Good dac to reproduce soprano vocals?


Has anyone found a dac that does a good job of reproducing redbook recordings of soprano vocals?
hfl
Any decent DAC should be up to the task.

One thing I have found does particularly well with vocals in my system is DNM Reson ICs from DAC to pre-amp (and from pre to power amp as well if applicable). I can easily understand most all vocals in any recording with these whereas not so much always with other more conventional and less coherent sounding ICs. They are reasonably affordable and might be worth a try with current DAC or analog feed from any digital source for that matter.

BTW, I think any good system should deliver clear and clean, understandable vocals and that mid-range/vocals in general are very good for testing and tuning a system initially.

If you cannot understand what is being said more often than not, there is probably something not right.

Get legible mid-range vocals right first then work on the more extreme frequency ranges from there as needed is a pretty practical way to go about getting to good sound. Most music occurs in the mid-range and vocals make for good test material to determine if the reproduction is accurate or not.

If words are not understandable in more than just a few cases with decent to better quality recordings, chances are something significant is wrong in the playback system.
Female vocals on particular are masked by high jitter levels. I recently developed a version of my products with S/PDIF output jitter in the 10psec range. Compared to the 50psec that I had been achieving this extremely low jitter delivers much better intelligibility, particularly of background singers. It develops a much more 3-D picture of the vocalist as well.

So, what does this mean for the DAC?

If you use the USB input driven from a computer, the master clock is in the interface, sothe jitter of this is critical. These USB interfaces are all at different performance and jitter levels. If you drive the DAC with a transport, the jitter of this transport is critical. If you drive it with AppleTV or Sonos et , then the jitter of these is critical. These are notriously bad BTW, but they can be improved with a good reclocker.

Steve N.
Empirical Audio
I was going to reply with something along the lines of Steve.

But once jitter is taken care of the character of the DAC also comes into it. The DAC I have heard recently that makes vocals sound really good is the new Chord QuteHD. Another DAC with a really beautiful liquid and fluid midrange that really works well with vocals is the Tranquility SE DAC - but its USB only.

With the Tranquility you wont need to worry about it but as Steve said with any other DAC make sure its fed with a low jitter source.

Thanks
Bill
Thanks for the thoughtful responses. To be more specific about my request, I am currently using a "pretty good" dac (the Calyx 24/192) which does a beautiful job with female vocals in general. Karrin Allyson's jazz album "Round Midnight" (a 48k/24bit download) sounds fabulous.
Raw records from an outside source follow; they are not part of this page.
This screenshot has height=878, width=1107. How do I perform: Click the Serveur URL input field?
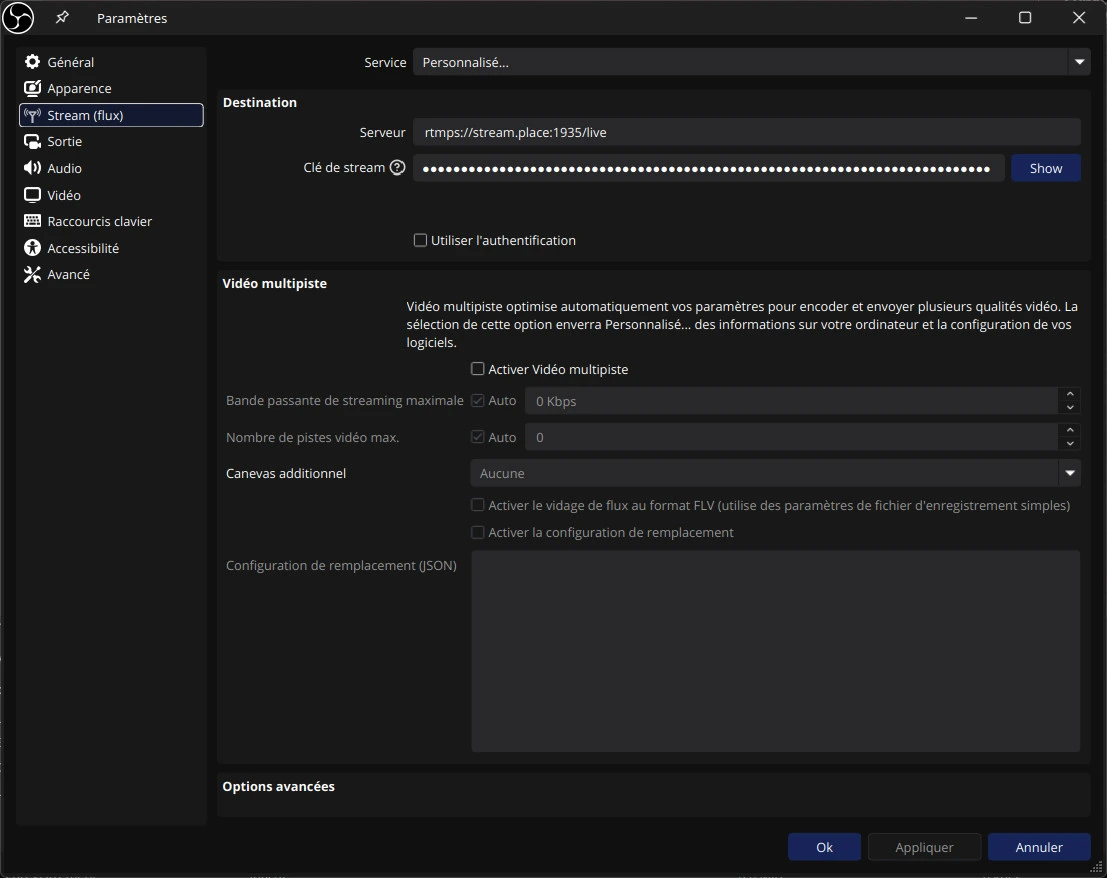tap(746, 132)
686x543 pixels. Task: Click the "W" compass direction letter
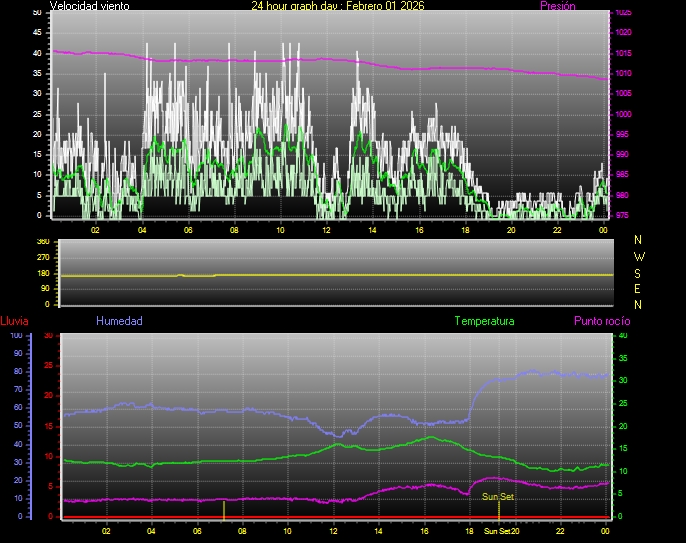[639, 256]
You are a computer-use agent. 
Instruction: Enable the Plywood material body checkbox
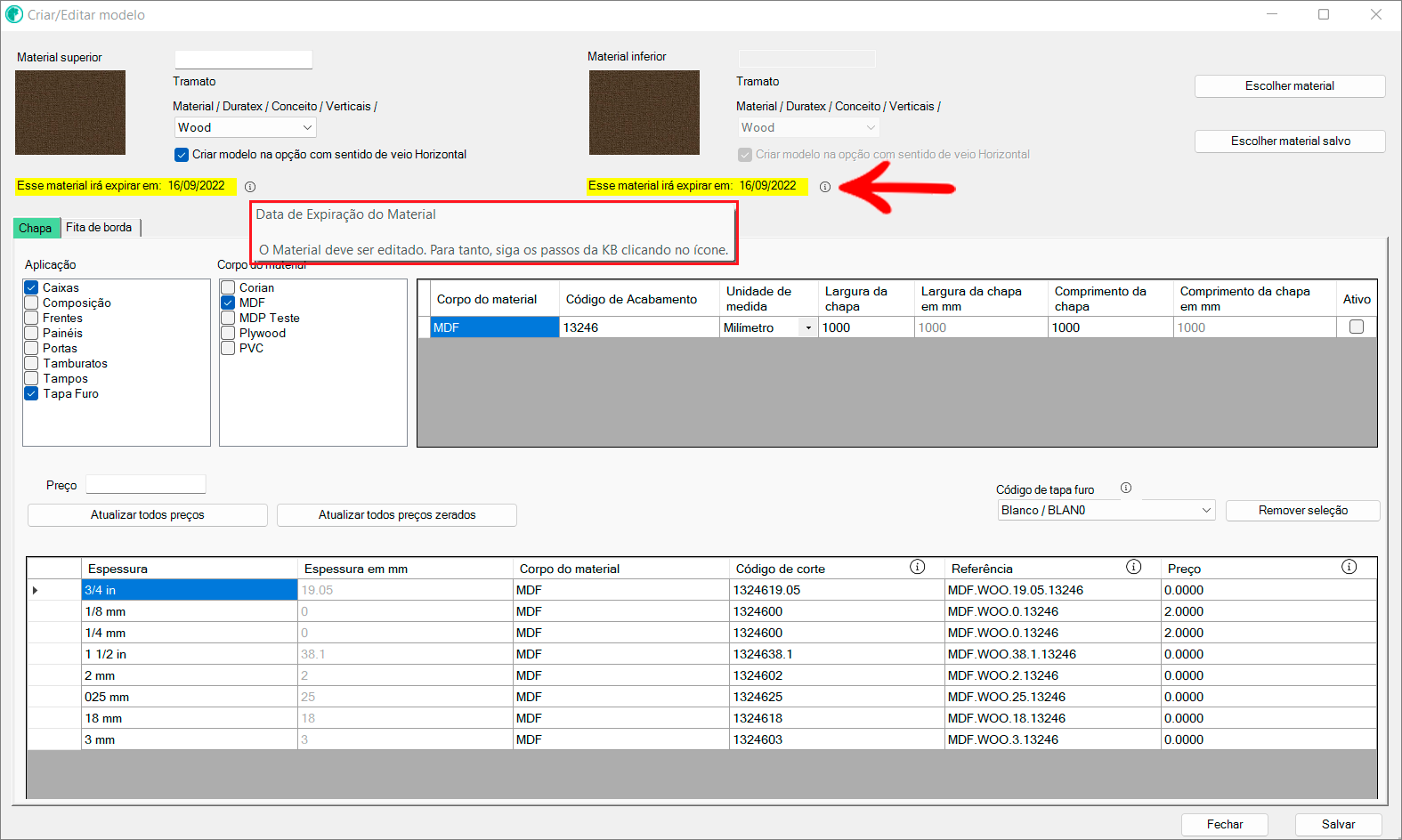pyautogui.click(x=228, y=333)
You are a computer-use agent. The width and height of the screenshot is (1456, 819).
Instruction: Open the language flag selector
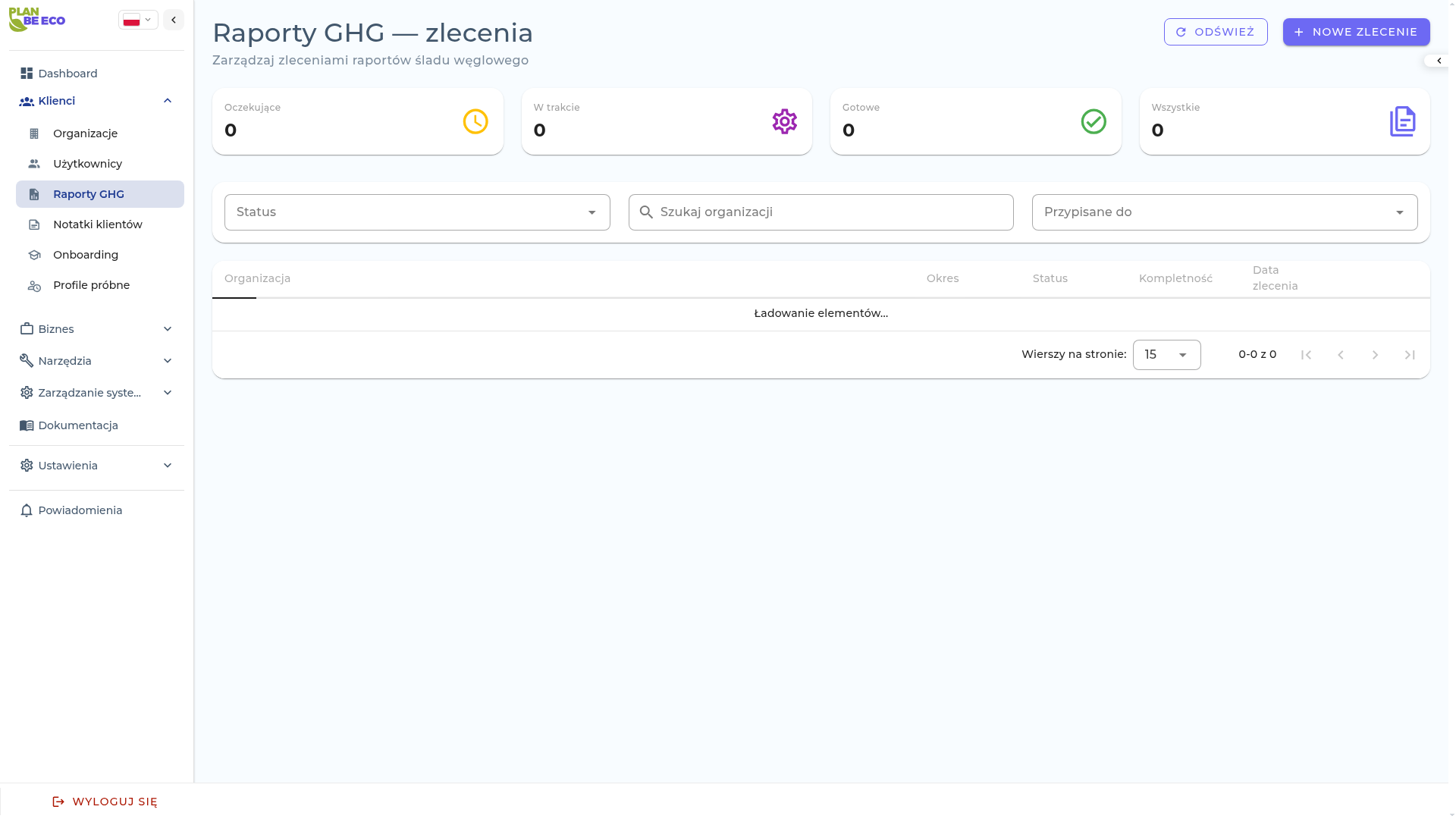coord(138,20)
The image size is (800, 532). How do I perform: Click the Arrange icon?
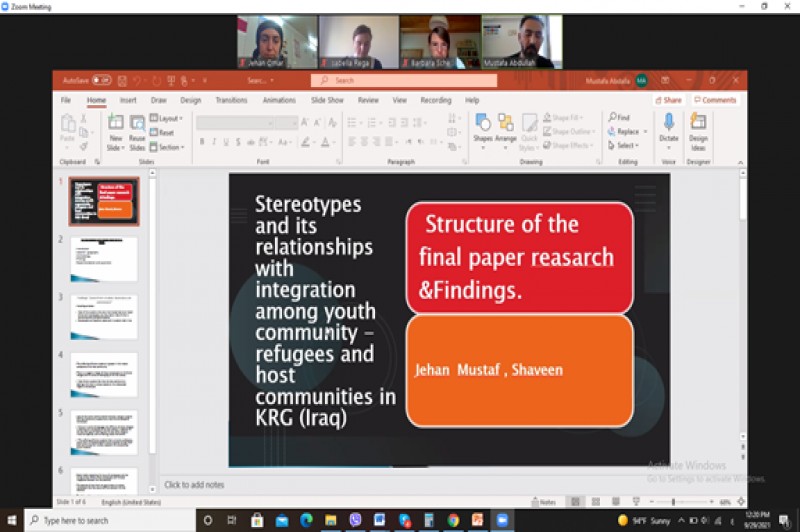[x=506, y=128]
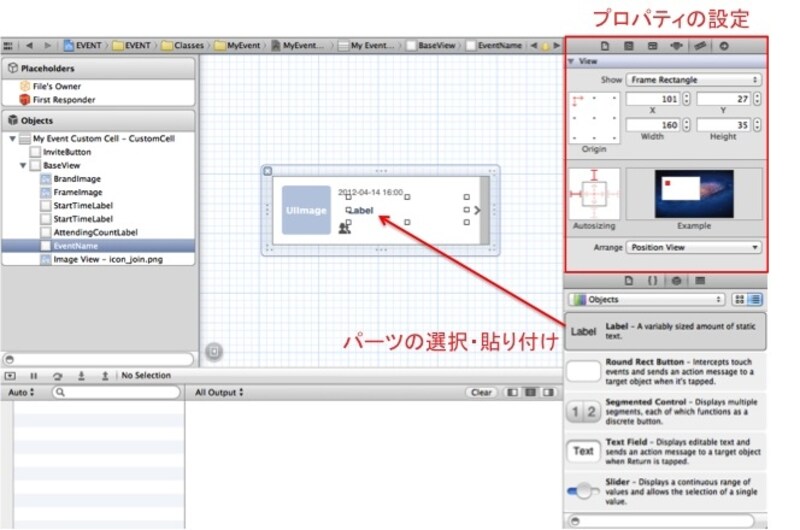800x530 pixels.
Task: Show the File inspector page icon
Action: tap(604, 46)
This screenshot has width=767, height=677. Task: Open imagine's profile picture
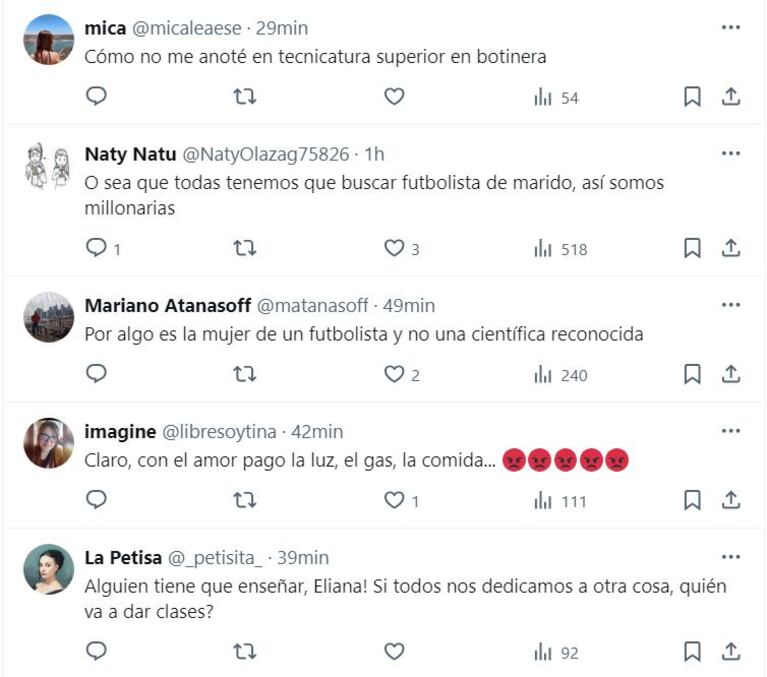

What I'm referring to is the soprano vocalist who can produce an immediate crescendo of immense power and beauty. I have only heard this done with any grace by the Berkeley Audio Alpha, and it was lacking the warmth of the real thing. In my system, those powerful crescendos on a redbook cd are typically hard and glassy.

In most cases, I'm thinking that 44.1k/16 bit recordings just aren't capable of capturing this accurately without some "reinterpretation or interpolation" by a dac. If you want to know what I'm talking about take a listen to Kiri Te Kanawa's cds from the 80s and 90s. And the latest from Susan Graham (a mezzo) isn't a whole lot better. Are these performances just going to be lost in the wake of the turn to digital recording?